Nowhere in that report will you find the 242,000 acres proposed by Bingaman in S. 1024, and for good reason. The Bingaman bill is opposed by the two most prominent business organizations in Las Cruces, the local and national law enforcement community, and ranchers and other users of these lands.
Here are some examples of local opposition to the Bingaman legislation:
° In written Congressional testimony NM border sheriffs from Las Cruces to Lordburg have opposed the legislation. Dona Ana Sheriff Todd Garrison called the bill "the height of folly" for the restrictions in would place on law enforcement and saying it would "stymie my department's efforts" to provide for public safety. Raymond Cobos, Sheriff of Luna County, testified the bill would "hamstring effective law enforcement" and requested the legislation by "set aside." Hidalgo County Sheriff Saturnino Madero testified the Wilderness Act "prevents the use of motor vehicles, mechanized equipment and other tools which are vital to local law enforcement." Noting the 98,960 acres of Wilderness Study Areas in Hidalgo County "which are being promoted as candidates for future legislation", and given the current situation on the border, Sheriff Madero said he found it "highly inadvisable" to pass such federal land designations.
° The National Association of Former Border Control Officers has presented testimony to both the House and the Senate in opposition to Wilderness on the border, and specifically testified in opposition to Bingaman's bill.
° The Greater Las Cruces Chamber of Commerce submitted testimony saying the organization "has strongly opposed Senator Bingaman’s efforts to designate our community’s lands as 'Wilderness'” and expressing concern on the legislation's impact on "national security" and on the community's efforts on "flood control". The Building Industry Association (Home Builders) submitted testimony expressing similar concerns and stating the BIA is "opposed to the passage of S. 1024 in its current form."
Other local entities who have testified in opposition to S. 1024:
--The Mayor of Hatch, NM
--The Luna County Commission
--The Mesilla Valley Sportsmen's Alliance
--The Dona Ana Soil & Water Conservation District
--The Las Cruces Tea Party
--People for Preserving Our Western Heritage
--The Rio Grande Soaring Association
Yes, even the hang gliders are opposed to this bill.

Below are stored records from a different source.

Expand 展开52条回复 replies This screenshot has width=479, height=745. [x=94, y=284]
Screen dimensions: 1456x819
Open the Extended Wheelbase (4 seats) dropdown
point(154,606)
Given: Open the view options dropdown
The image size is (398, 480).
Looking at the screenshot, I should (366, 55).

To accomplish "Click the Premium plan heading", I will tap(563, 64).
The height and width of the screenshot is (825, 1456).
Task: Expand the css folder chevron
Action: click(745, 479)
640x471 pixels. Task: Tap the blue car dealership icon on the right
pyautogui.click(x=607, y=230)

The big question now is: Even though Secretary Salazar declined to include these lands in his "Crown Jewel" recommendations to Congress, will Senator Bingaman continue to try to shove this legislation down our throats? The Secretary did include Bingaman's proposal for Wilderness/NCAs in northern NM in his recommendations. Will damaging and discriminating against the Hispanic ranchers and hunters up north satisfy Bingaman's quest for a "legacy" or will he keep coming after us?